Author: Manish Kumar Tiwari
Date: 26 December 2025
Predicting Student Performance in Nepalese Schools Using Machine Learning and Exploratory Data Analysis
This study investigates factors influencing student academic performance and develops predictive models for both pass/fail classification and continuous score regression. Using a publicly available student performance dataset as a proxy for Nepalese student data, we perform comprehensive data cleaning, exploratory data analysis, and feature engineering to extract meaningful patterns. We apply logistic regression and XGBoost Classifier to predict pass/fail outcomes and linear regression alongside XGBoost Regressor to predict average exam scores. Model performance is evaluated using confusion matrices, precision, recall, F1-score for classification, and mean squared error (MSE) and R² for regression. Statistical summaries (mean, median, mode, variance, standard deviation, skewness) and visualizations (histograms, boxplots, scatter plots, correlation heatmap) are provided to support interpretations. The results identify key predictors such as study time proxies, parental education, and test preparation, offering actionable recommendations for educators and policymakers in Nepal. Limitations and suggestions for future work — including collecting localized Nepalese datasets, incorporating geospatial and socioeconomic variables, and deploying a user-friendly dashboard — are discussed.
Nepal, Education, Machine Learning, Student Performance, XGBoost
Improving student outcomes is a priority for Nepal's education system. Predictive models can help identify at-risk students and guide interventions.
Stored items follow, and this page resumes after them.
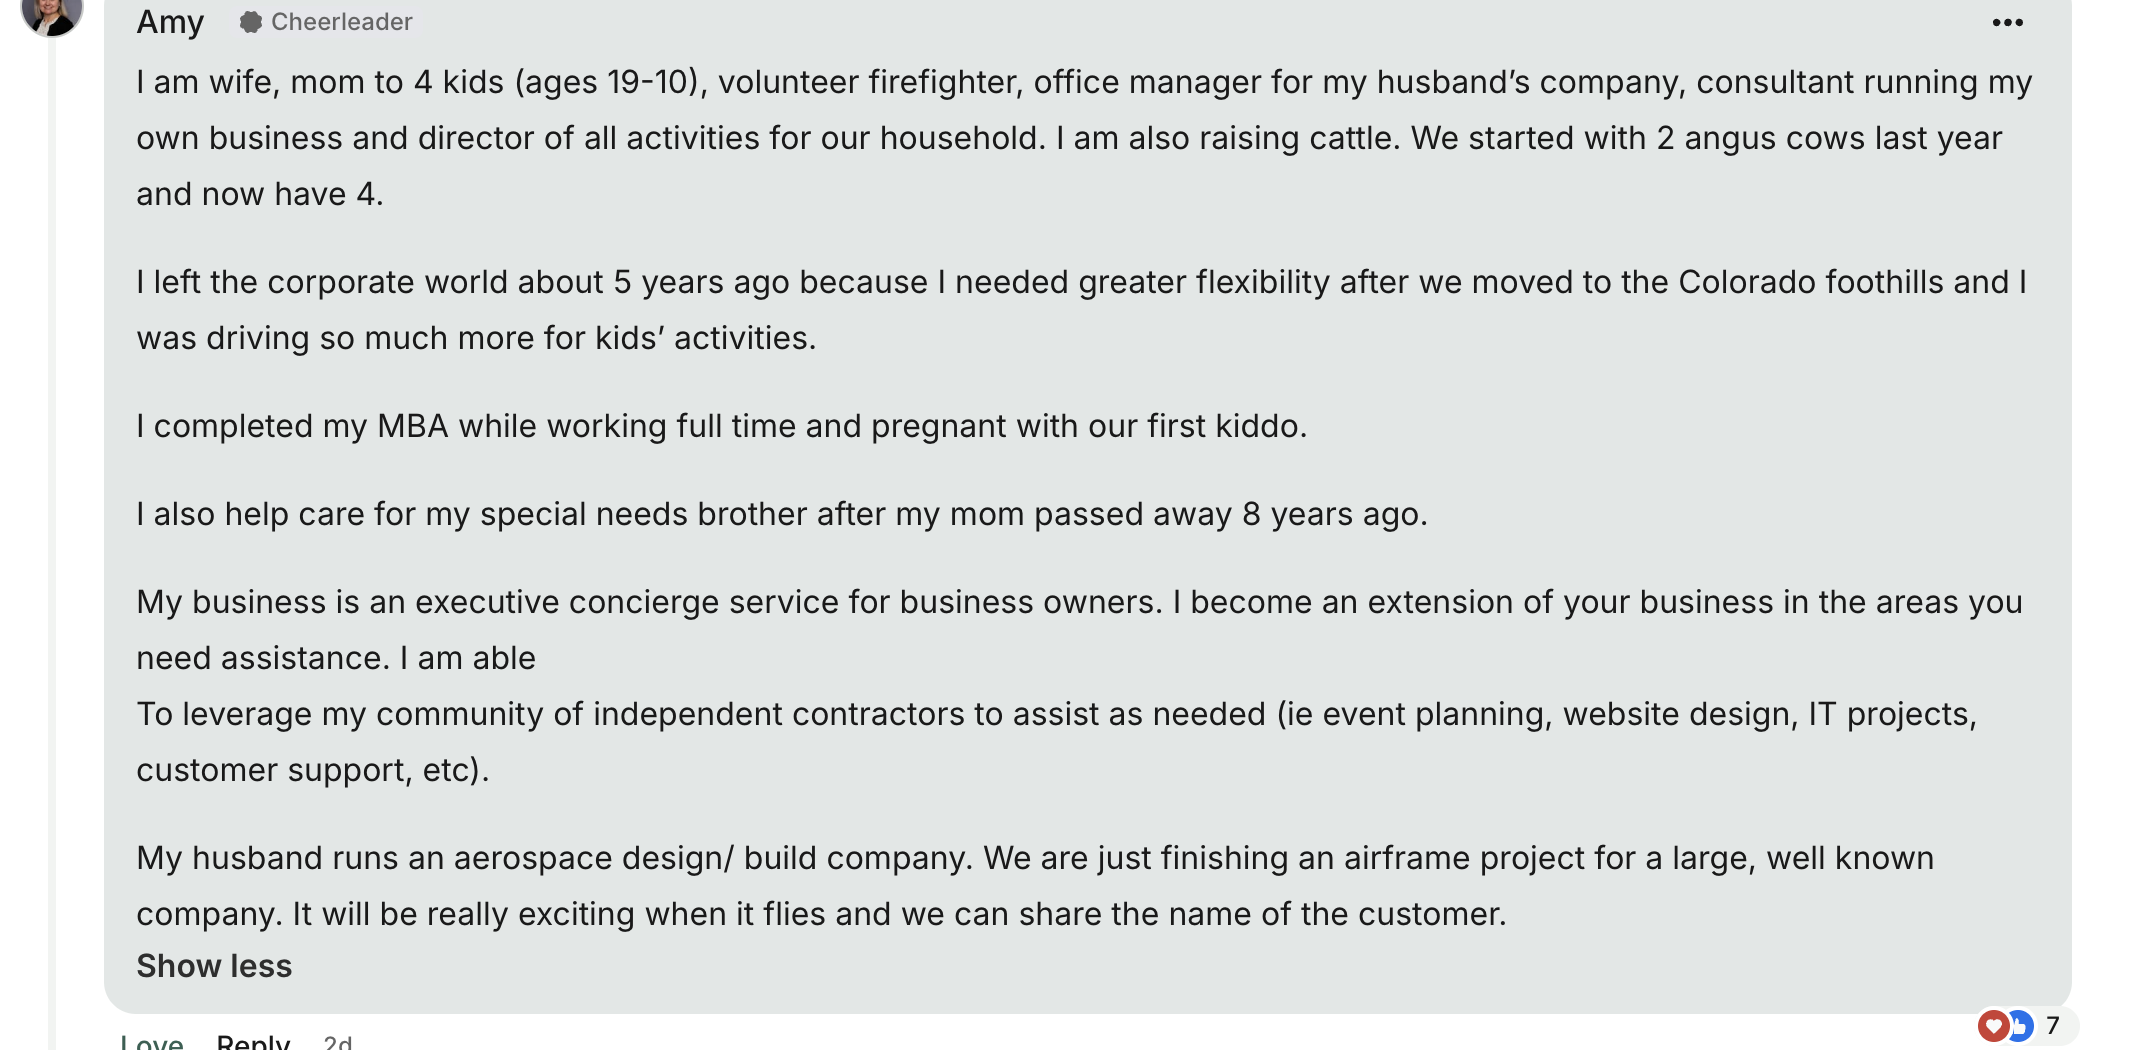Click the red heart reaction icon
The height and width of the screenshot is (1050, 2148).
click(x=1993, y=1026)
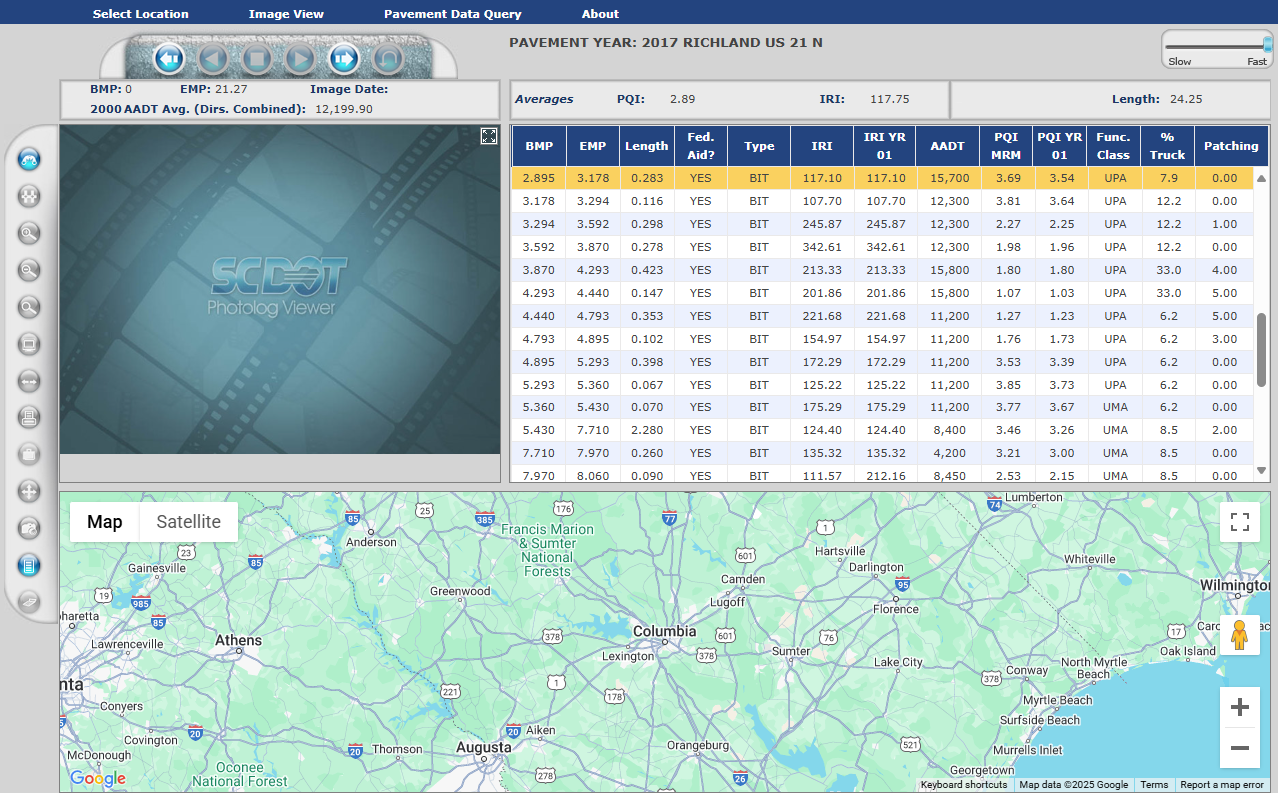Click the blue data table sidebar icon
The height and width of the screenshot is (793, 1278).
(x=29, y=566)
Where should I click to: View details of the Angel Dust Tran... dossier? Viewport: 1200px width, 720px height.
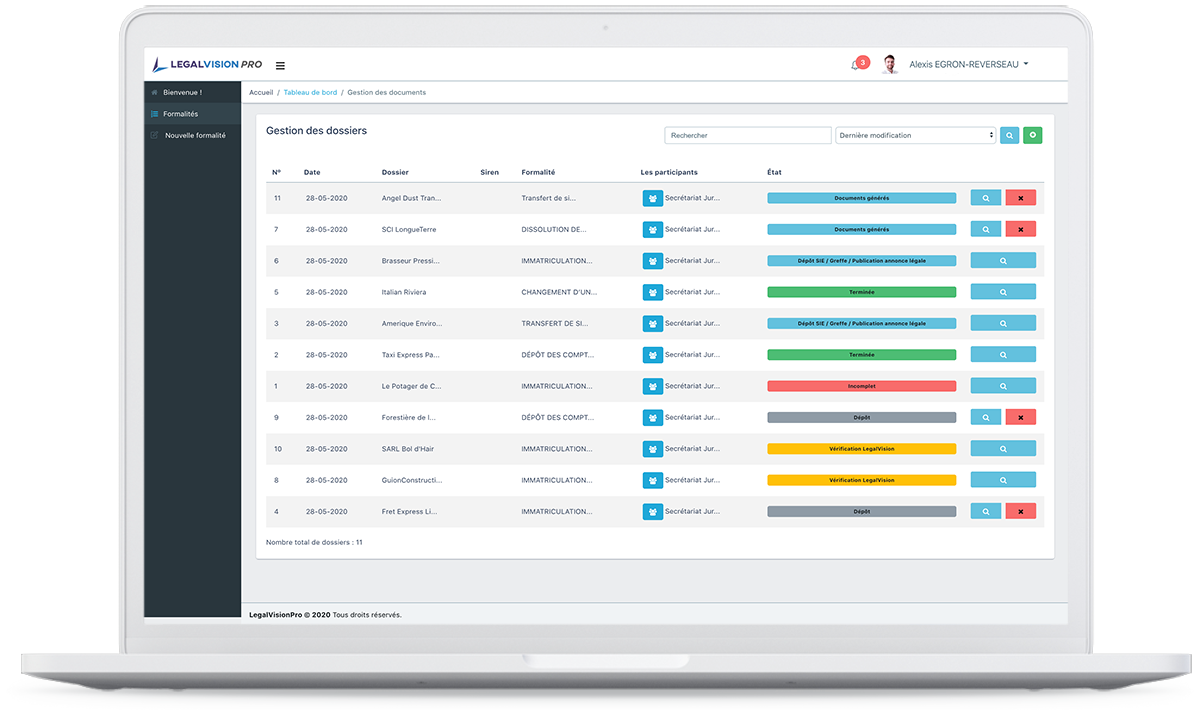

This project leverages machine learning and EDA to analyze determinants of student success and build models that can assist teachers and administrators.
To develop robust classification and regression models to predict student pass/fail status and final exam scores, while demonstrating data science workflow and visualization techniques.
- Collect and preprocess student performance data relevant to Nepalese context.
- Perform exploratory data analysis to uncover relationships and distributional properties.
- Build and compare logistic regression and XGBoost classifier for pass/fail prediction.
- Build and compare linear regression and XGBoost regressor for score prediction.
- Evaluate model performance and discuss implications for educational policy.
Primary dataset used: "StudentsPerformance.csv" (Kaggle: Students Performance in Exams) — used as a proxy dataset; for final submission, replace with any local Nepalese dataset if available and state the source.
Python 3.x, Pandas, NumPy, Matplotlib, Seaborn, Scikit-learn, XGBoost, Jupyter Notebook.
- Inspect for missing values and duplicates; report counts.
- Encode categorical variables (Label Encoding / One-Hot where appropriate).
- Create derived features:
average_score,pass_fail(threshold = 40). - Scale numeric features when required for linear models.
- Handle outliers using IQR method and report removed/adjusted rows.
- Aggregate subject scores into an average score.
- Convert parental education and test preparation into ordinal encodings where justified.
- Create interaction features (e.g., parental_education * test_prep) and rationalize their inclusion.
Provide table of mean, median, mode, variance, std dev, skewness for math score, reading score, writing score, and average_score.
- Correlation heatmap (Pearson) showing relationships among features.
- Boxplots for subject scores (IQR) indicating outliers.
- Histograms + KDE for score distributions.
- Scatter plot: actual vs predicted for regression models.
- Confusion matrix heatmaps for classification results.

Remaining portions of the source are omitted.